Trail : Aurélia Truel, l’esprit d’équipe

Ballon de handball à la main comme pointes ou chaussures de running aux pieds, Aurélia Truel utilise depuis son plus jeune âge les mêmes ingrédients : entraînement et partage. Preuve que la recette fonctionne : à 40 ans, elle se prépare pour ses troisièmes championnats du monde de trail.

Aurélia Truel

Petite, elle partait en vacances à la montagne, « souvent dans l’Ubaye ». En randonnée, elle « cavalait derrière » ses deux grands frères de cinq et sept ans plus âgés, et « rouspétait ». Au fond pourtant, elle « aimait ça ». « Je faisais déjà du fractionné ! ». Aurélia Truel évoque ses souvenirs avec le regard qui brille. On plonge dans son regard bleu perçant et son flot de paroles, comme elle quand elle jouait « à faire des barrages dans la rivière » pendant ces séjours au grand air. Elle a grandi en Ile de France mais a reçu « une éducation assez nature, avec notamment un grand père qui adorait faire de la photo en montagne ». « C’est peut-être pour ça que j’ai fait des études dans les espaces verts », confie celle qui est fonctionnaire à la mairie de Choisy-le-Roi.

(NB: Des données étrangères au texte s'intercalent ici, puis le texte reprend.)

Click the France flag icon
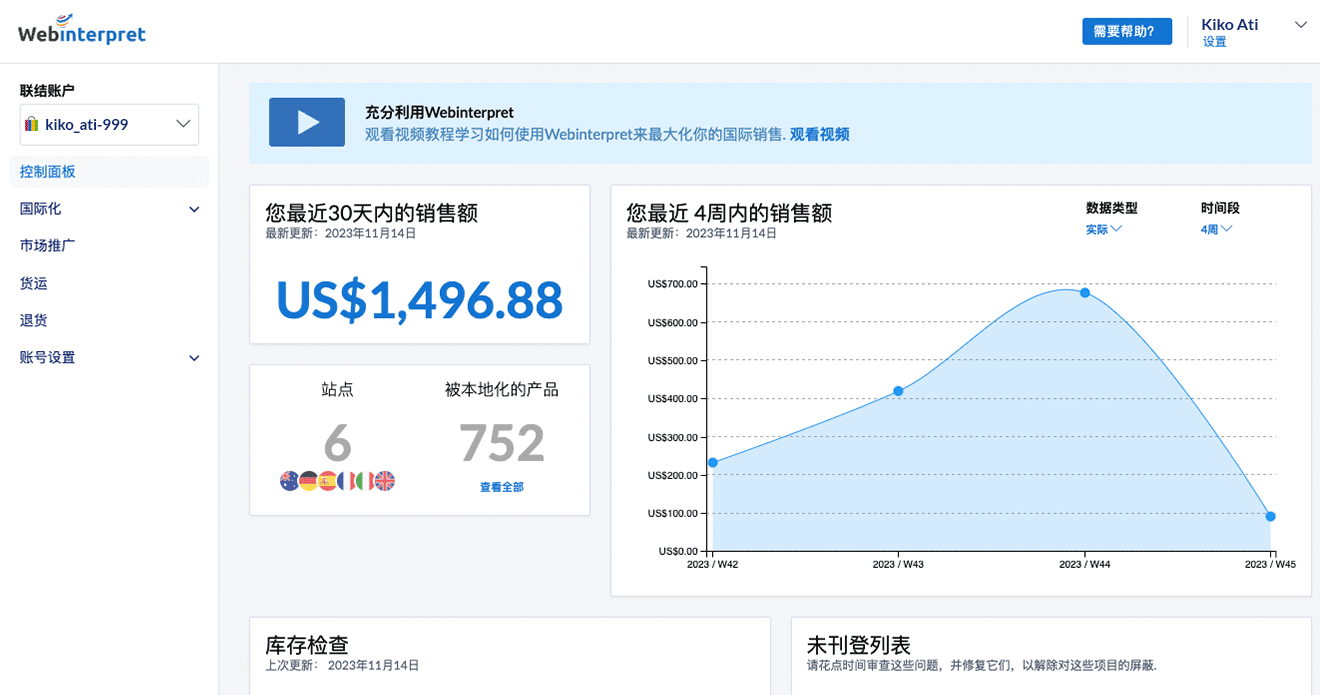This screenshot has height=695, width=1320. point(346,481)
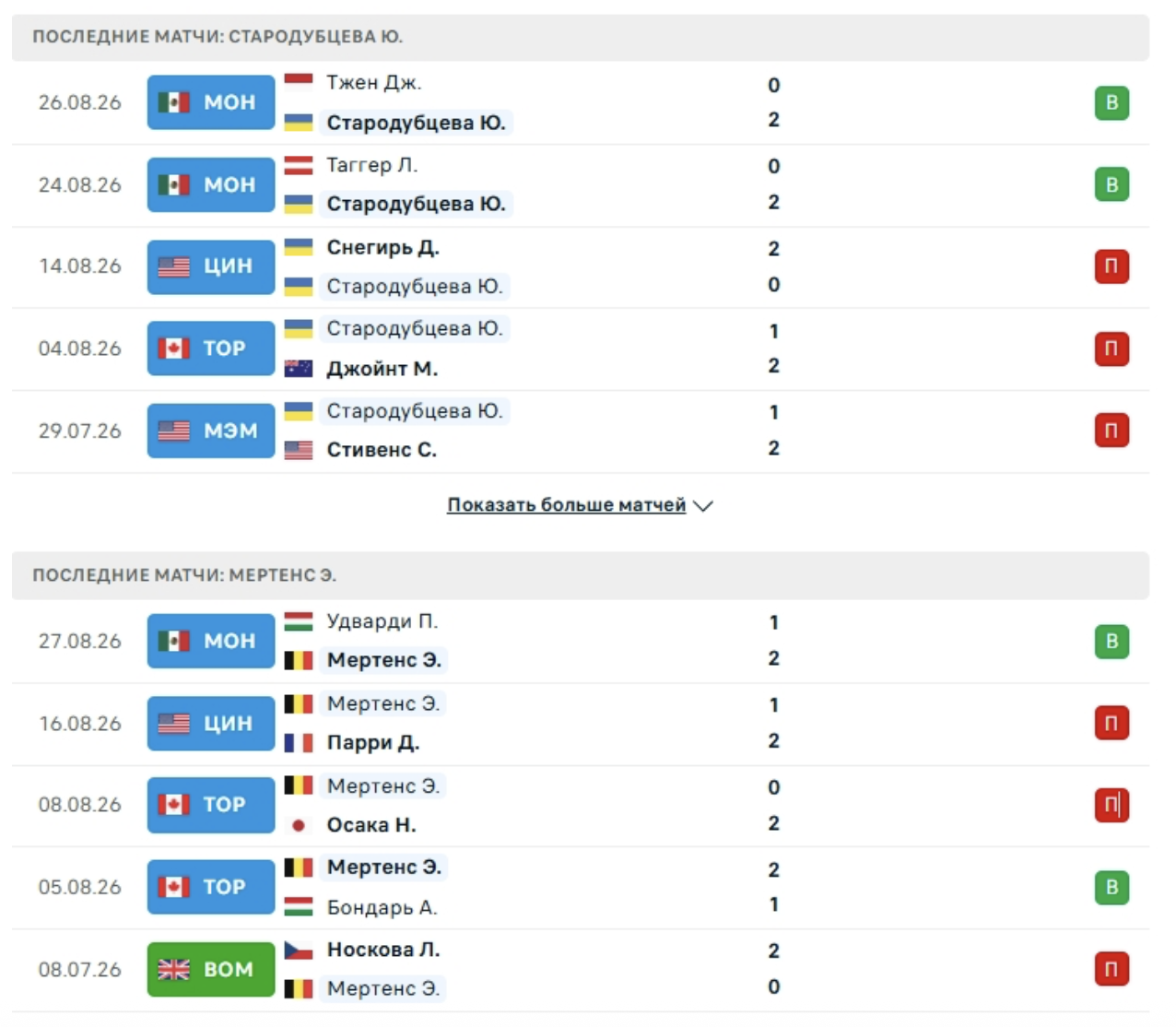Click the green win badge for 05.08.26 match
Viewport: 1176px width, 1027px height.
(1111, 887)
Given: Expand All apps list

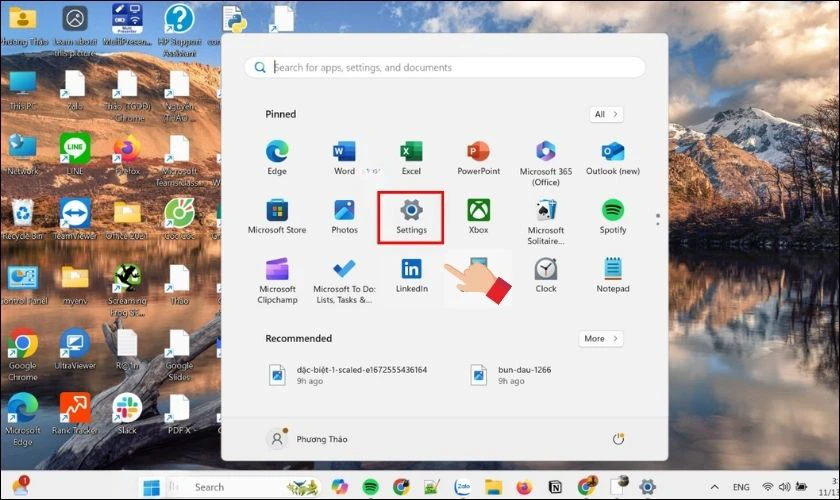Looking at the screenshot, I should [605, 114].
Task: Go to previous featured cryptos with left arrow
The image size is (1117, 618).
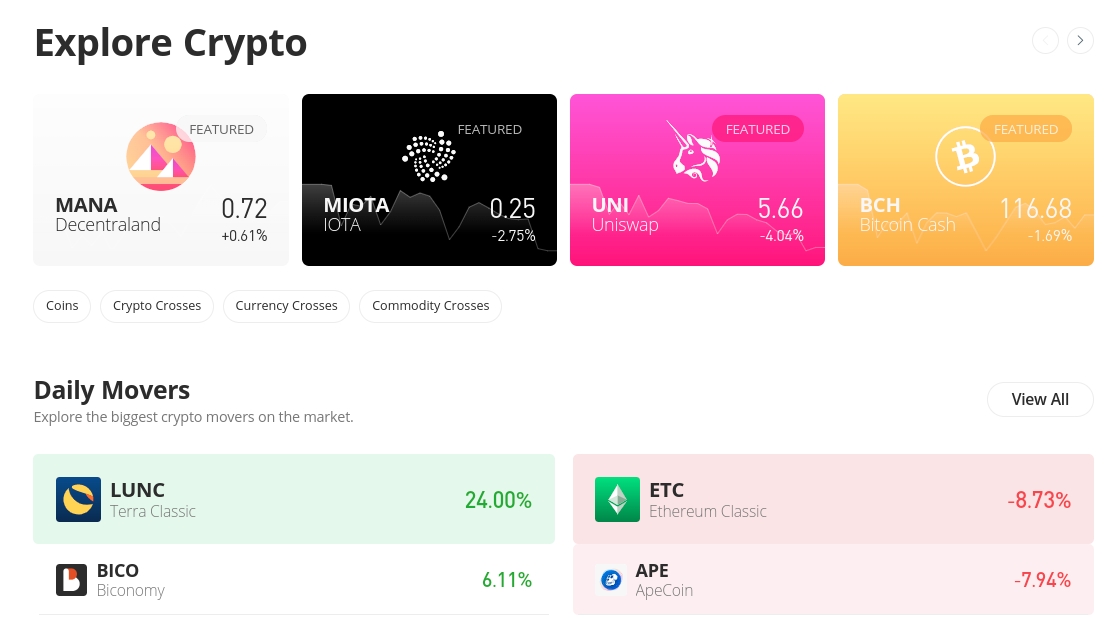Action: click(x=1045, y=41)
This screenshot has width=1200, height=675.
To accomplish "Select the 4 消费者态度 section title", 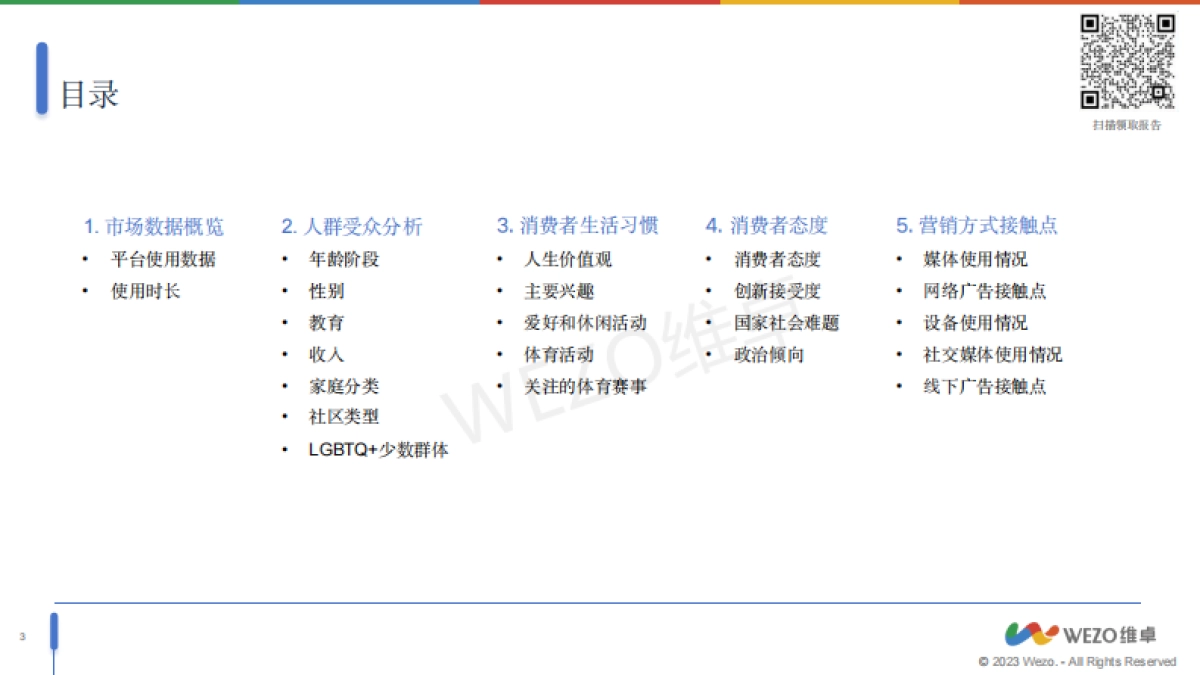I will (x=768, y=226).
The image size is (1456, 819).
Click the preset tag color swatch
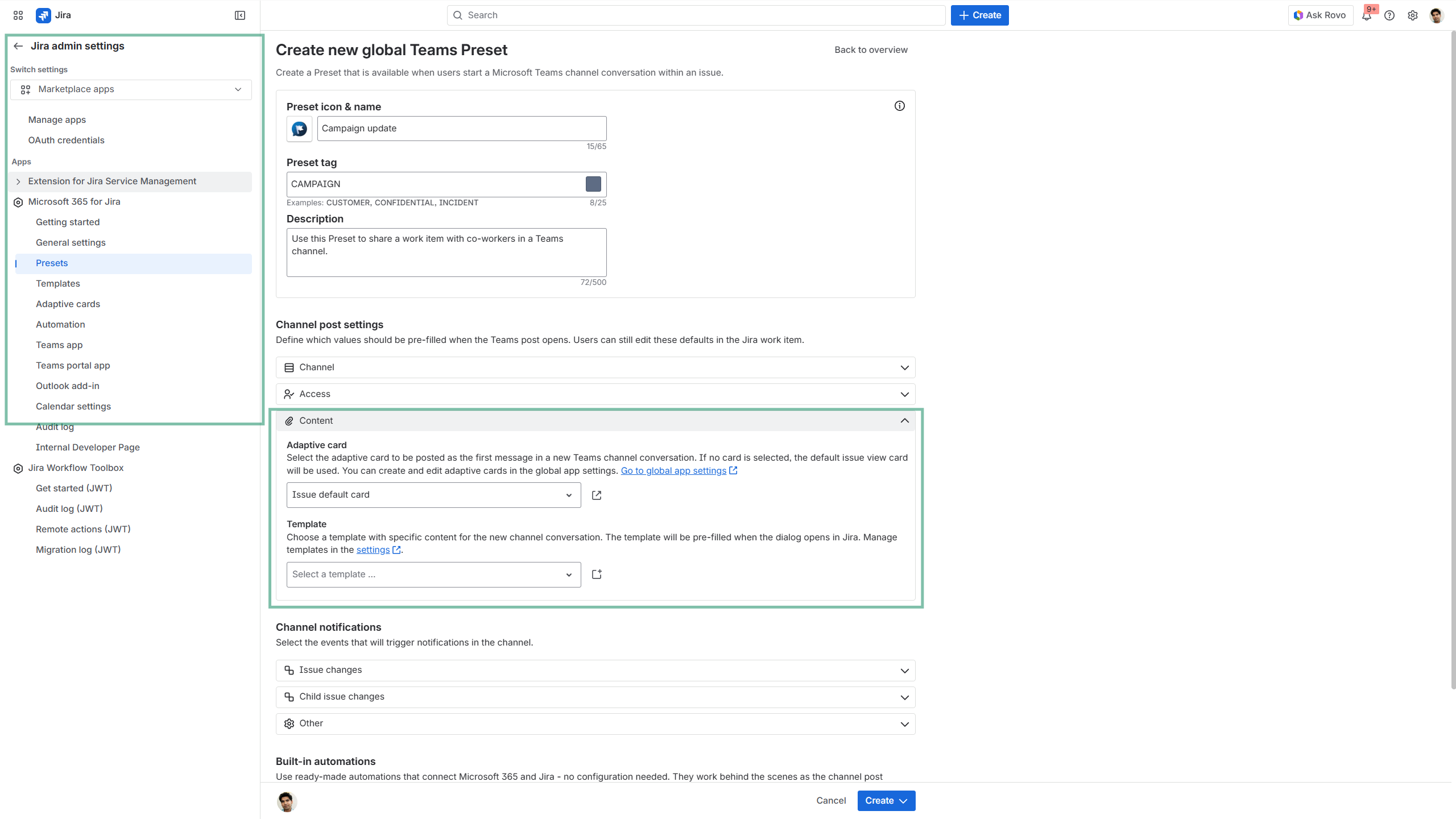(x=593, y=184)
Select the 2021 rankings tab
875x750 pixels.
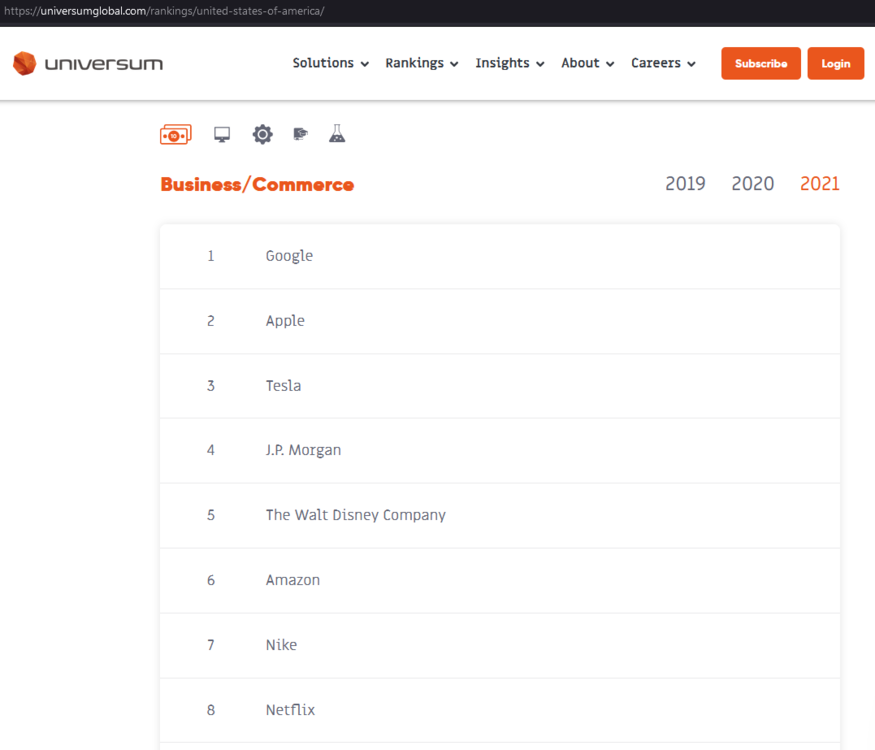click(819, 184)
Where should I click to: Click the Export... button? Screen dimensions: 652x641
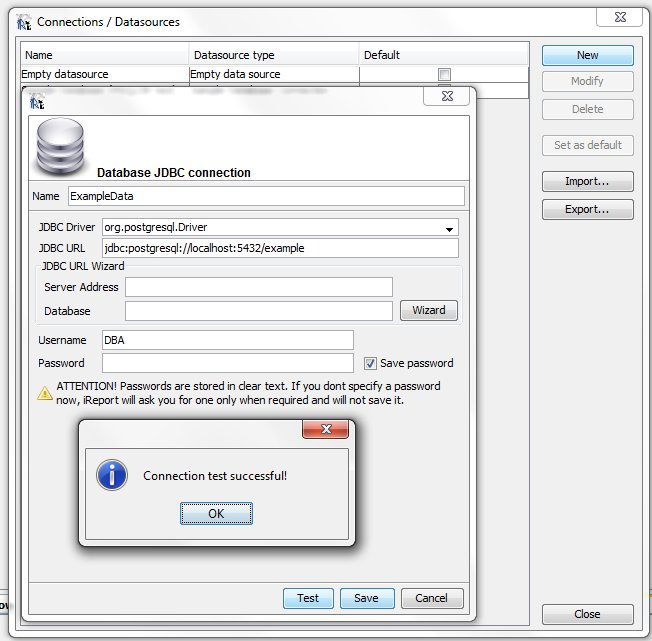(587, 210)
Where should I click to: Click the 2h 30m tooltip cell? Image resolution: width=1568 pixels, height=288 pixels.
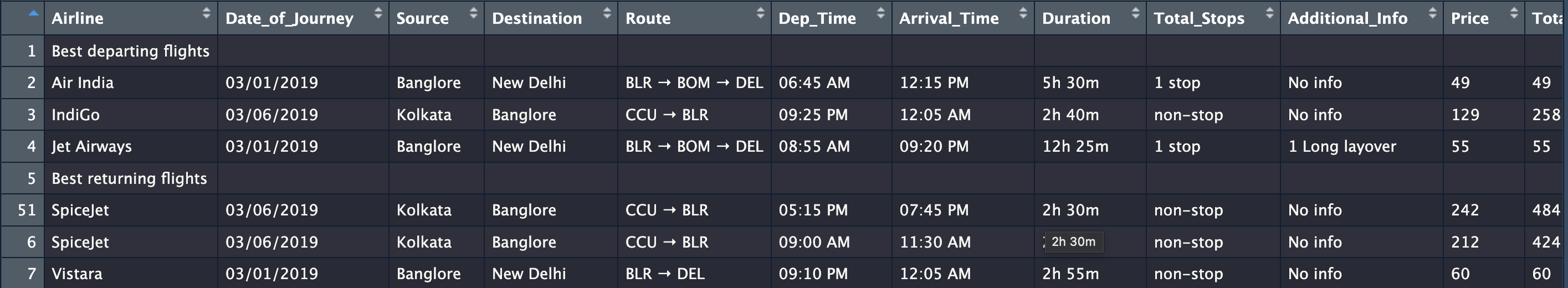point(1074,241)
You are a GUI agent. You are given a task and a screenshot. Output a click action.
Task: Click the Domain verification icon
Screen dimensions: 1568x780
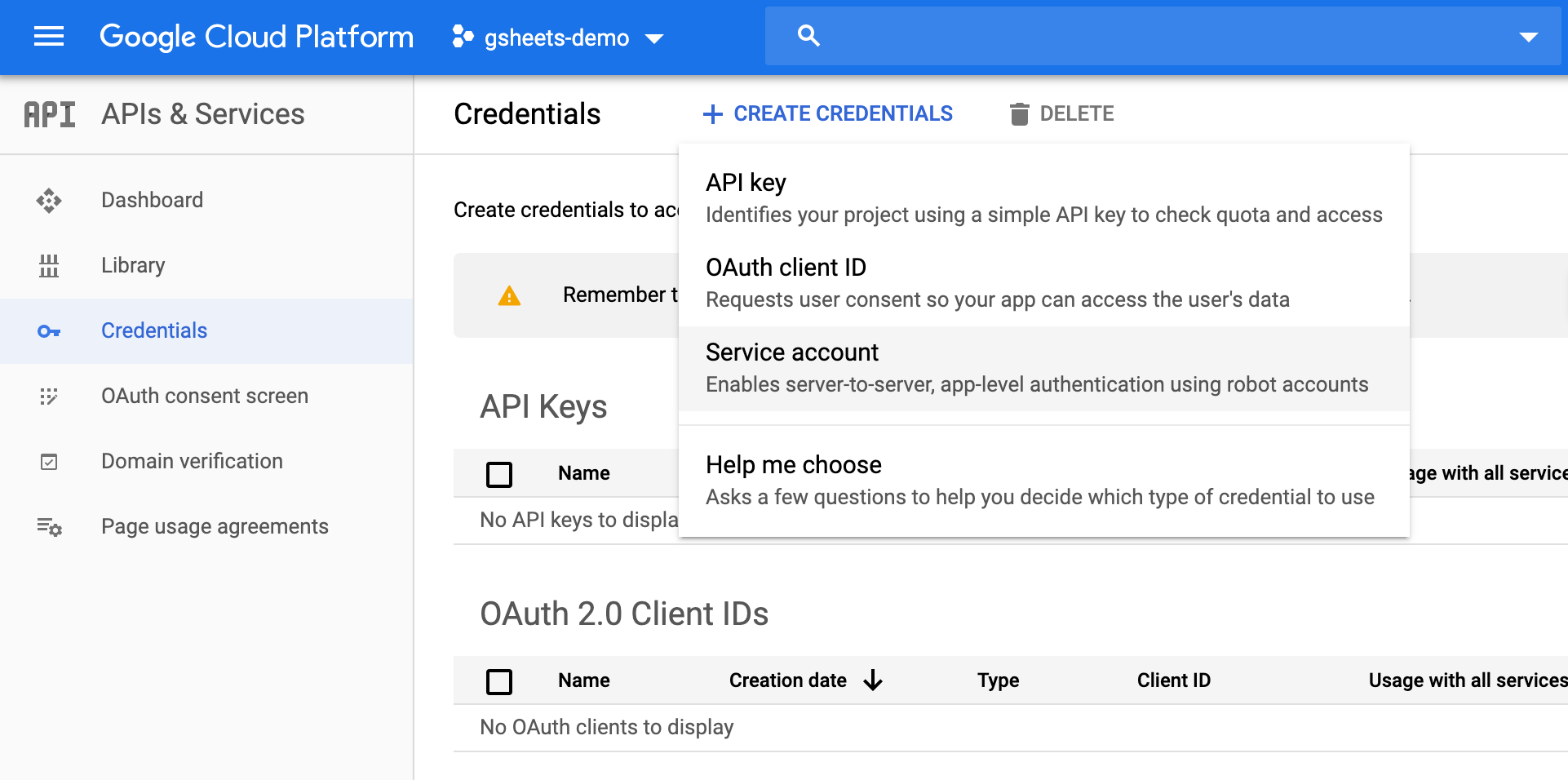(x=49, y=461)
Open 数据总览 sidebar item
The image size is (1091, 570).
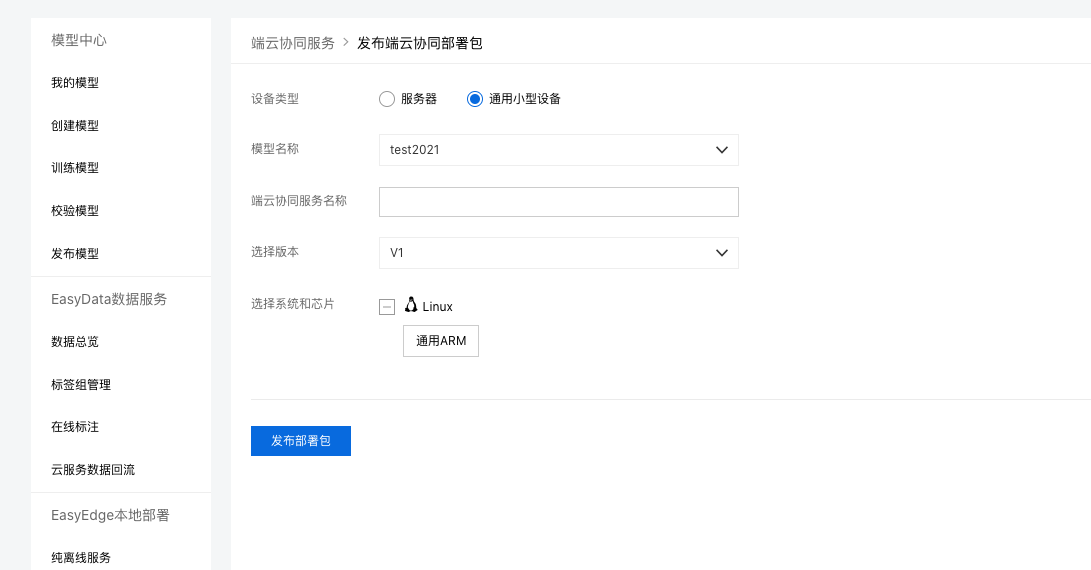75,342
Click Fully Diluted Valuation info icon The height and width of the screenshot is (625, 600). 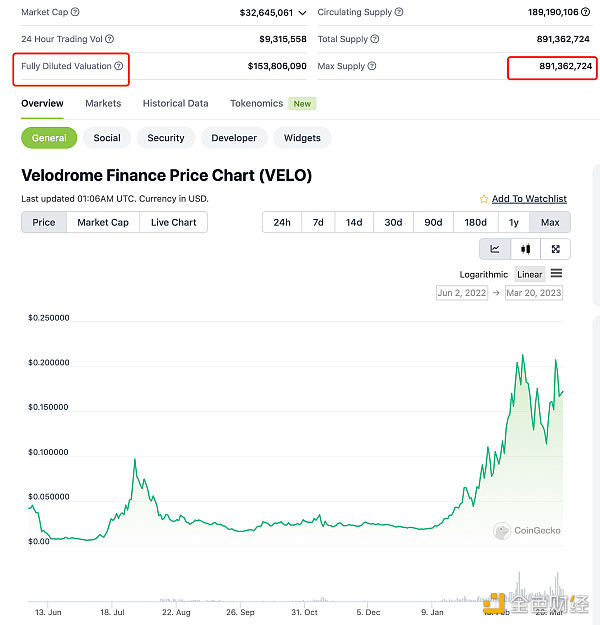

Sur le stade Jean Bouin où elle est en poste depuis début 2015, elle raconte son enfance tout près de là, à Ivry-sur-Seine. « Je viens de la banlieue », rappelle-t-elle, aujourd’hui « fière » de ses origines et de son « accent » qu’on a parfois moqué. « J’aurais peut-être mal tourné sans le sport. J’ai eu de super éducateurs. Ça m’a apporté de super valeurs ». Elle était « toujours fourrée au gymnase ou au stade », partagée pendant plusieurs années entre le handball et l’athlétisme. « Je faisais parfois du hand le samedi et un cross le dimanche. Et même un cross le dimanche matin et un tournoi de hand l’après-midi. Je comprends pourquoi aujourd’hui je fais du long ! J’ai toujours aimé faire beaucoup de choses sur la durée », sourit-elle.

Vingt ans après, elle se souvient de son premier semi-marathon à Nogent-sur-Marne, en 1995. Elle avait pris le départ suite à « championnats de France de cross ratés ». Un copain n’avait pas pu suivre son rythme, alors elle avait continué seule pour boucler cette première expérience sur 21.1 kilomètres en 1h16mn27s, chrono qu’elle n’a depuis jamais battu.

Aurélia Truel est aussi le genre de coureuse capable de prendre le départ des championnats de France de courses en montagne en 1998. Sans expérience de la discipline. Après une nuit à dormir « sur le carrelage d’un gymnase » de Satillieu (07) dont le souvenir suffirait presque à lui faire claquer des dents. A la clé : une troisième place et une sélection en équipe de France pour les championnats d’Europe en Italie et les Mondiaux à La Réunion.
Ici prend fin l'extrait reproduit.